Supplied passage:
****************************************
Inmates re-entering society often face recurring fees for urinalysis, or $30 a month supervision fees.  A failure to pay could land those freed from prison, right back behind bars.

That's an issue close to the heart of Malik Bandy.

Bandy served 20 years at Graterford before becoming the Community Engagement and Communications Coordinator for Philadelphia’s Managing Director's office.

On Friday, Brand told a Penn Law panel discussion — on court fines and fees — that it's a burden when prison wages are garnished for administrative fees.

"That impact can be devastating when you get paid every 30 days and you make 19 cents an hour," he explained.

Mike DeNardo/KYW Newsradio

Bandy says inmates need money for phone calls or copies if they're researching their cases.
****************************************
Collected data:
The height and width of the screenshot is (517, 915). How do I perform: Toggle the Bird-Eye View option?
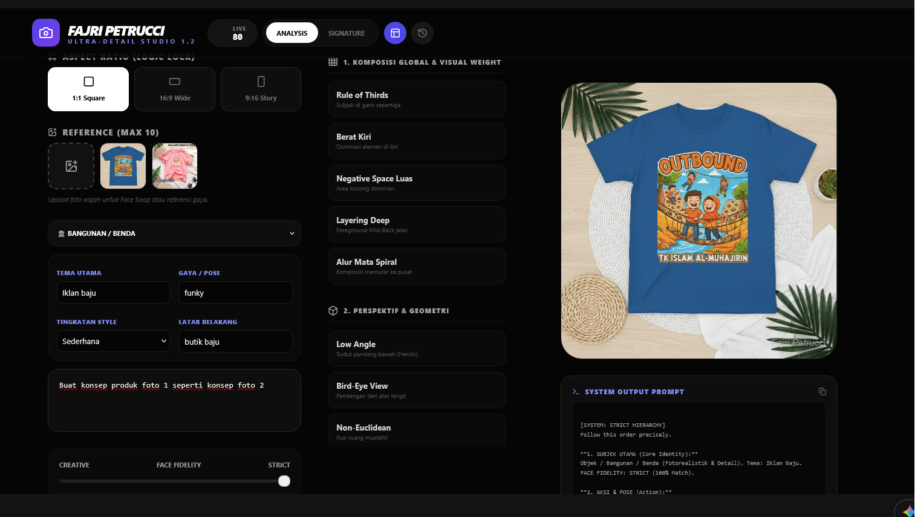coord(417,390)
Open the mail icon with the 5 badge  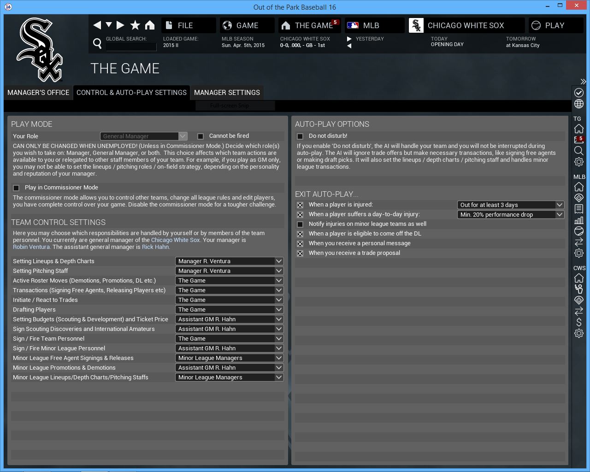579,140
****************************************
What to work on:
a - From the passage on prison fees, copy the text starting with "Bandy served 20" and going on through "for administrative fees.".
b - Summarize the passage on prison fees in three sentences.
c - Carry on the passage on prison fees from the point where it ends.

Results:
a -
Bandy served 20 years at Graterford before becoming the Community Engagement and Communications Coordinator for Philadelphia’s Managing Director's office.

On Friday, Brand told a Penn Law panel discussion — on court fines and fees — that it's a burden when prison wages are garnished for administrative fees.

b - People re-entering society after prison often face recurring charges such as urinalysis fees or $30 monthly supervision fees, and failing to pay them could send them back behind bars. Malik Bandy, who served 20 years at Graterford and is now the Community Engagement and Communications Coordinator for Philadelphia's Managing Director's office, told a Penn Law panel on court fines and fees that garnishing prison wages for administrative fees is a burden. He said the impact can be devastating for someone paid every 30 days at 19 cents an hour, since inmates need money for phone calls or for copies when researching their cases.

c -
"And then you have your personal stuff that you may need. You may need deodorant. You may need soap. So if you're taking 20% off of $35 that you make a month — that's what the average prisoner is making. Between $35 and $50 a month."

Once inmates are out, continuing supervisory fees create a financial burden for those who are often unable to pay, said Sharon Dietrich, litigation director of Community Legal Services. 

She says unpaid fees can prevent records for minor offenses from being sealed, so she's advocating for a mass waiver of supervisory fees and revising so-called Clean Slate laws to be more forgiving.